Das Amuse-Bouche: zwei Blättchen von der Austernpflanze, auch Küsten-Blauglöckchen genannt, jeweils mit einem Pickle Rhabarber on top. Empfehlung der Küchenchefin laut Speisekarte:  Auster mit leichtem Rhabarber-Touch. Als Hauptspeisen: Kabeljau in Buttersauce, grünen Erbsen und dicken Bohnen garniert mit verschiedenen jungem Krautblättern. Und als Tribut an die traditionelle polnische Küche, Rinderhackbraten mit grüner Pfeffersause, Kartoffelpüree, frischste Salatblätter aus Natalias Garten mit saurer Sahne-Sauce. 

Zum Fisch passt der von Chefsommelier Izabela Iskierka vorgeschlagene Gewürztraminer vom Winzer Kamil Barczentewicz aus Dobre perfekt. Zum Fleisch mundet das naturbelassene, unfiltriertes Start-up-Bier, Noam Bavaria Berlin, ein in Bayern gebrautes Lager-Bier. 

Vor dem dank Küchenchefin Małgorzata Karkocha-Jakubowska in den Gourmethimmel aufgestiegenen Restaurant IDA kuchnia i wino steht sehr markant ein meterhoher Stuhl mit Blickrichtung auf die Oder. Schon 1970 hatte der Regisseur und Künstler Tadeusz Kantor den besonderen Sitz für Wroclaw entworfen, aber die elf Meter hohe Betonskulptur wurde erst 2011 aufgestellt.  

Das Restaurant „IDA kuchnia i wino“ ist im Hotel Jazz Wroclaw untergebracht, wo seit 2020 auch wieder die Tradition des legendären Rura Jazz Club fortgeführt wird. Glasfenster und Backsteinambiente prägen den lang gezogenen Raum. Akustisch ist das etwas problematisch, aber IDAs Küche, die hervorragenden polnisch schlesische Gerichte mit modernem Twist, frischen Variationen und Präzision machen alles wett. 

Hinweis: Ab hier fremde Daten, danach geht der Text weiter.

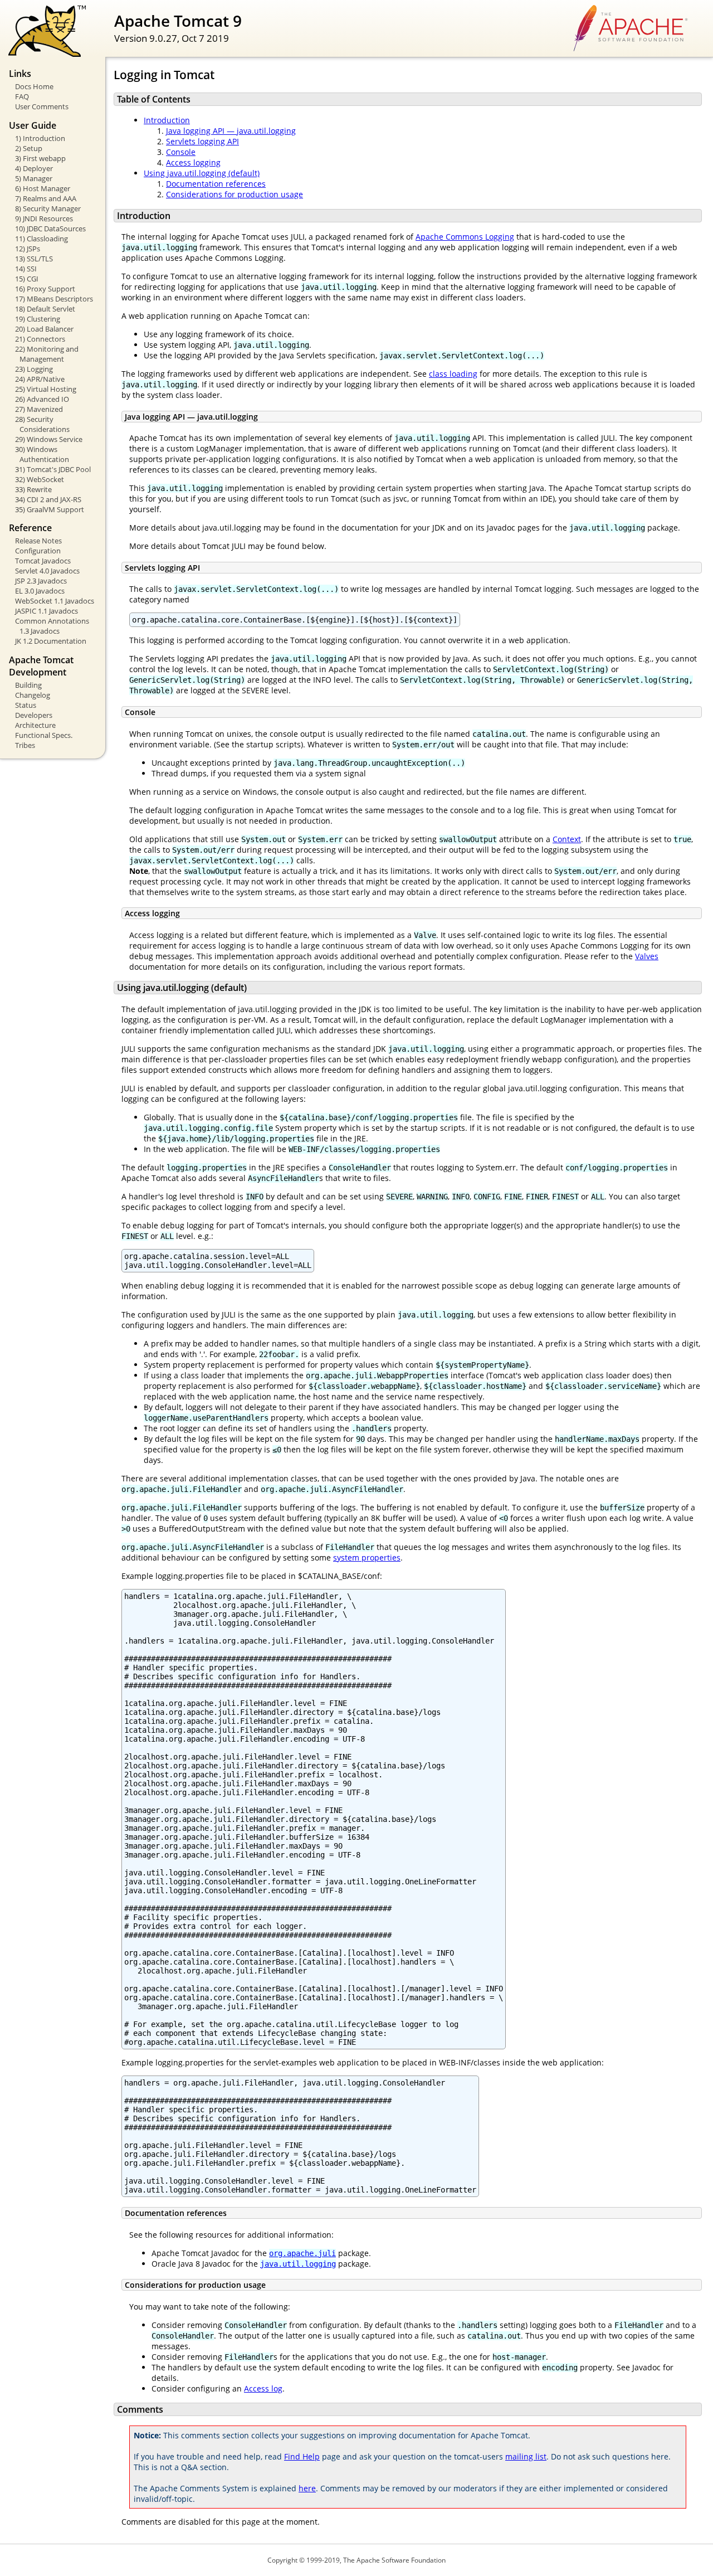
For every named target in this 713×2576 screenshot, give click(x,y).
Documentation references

Tartar mit Schalotten, Sonnenblumenkernen und Pilzen. Foto: Jürgen Sorges
Tartar mit Schalotten, Sonnenblumenkernen und Pilzen. Foto: Jürgen Sorges

Klassische Gerichte wie kalte Rote Beete Suppe im Glas serviert trägt ihren flotten Namen „Show Roter Beete“ verdient. Das Tartar wird mit Schalotten, Sonnenblumenkernen und Pilzen serviert, dazu hausgebackenes Brot. Hering, mit Kartoffel-Apfelstückchen, saurer Sahne, Zwiebeln, Meerrettich und Dill wird durch frischste Zutaten und präzise Zubereitung zum besonderen Gaumen und Geschmackserlebnis.  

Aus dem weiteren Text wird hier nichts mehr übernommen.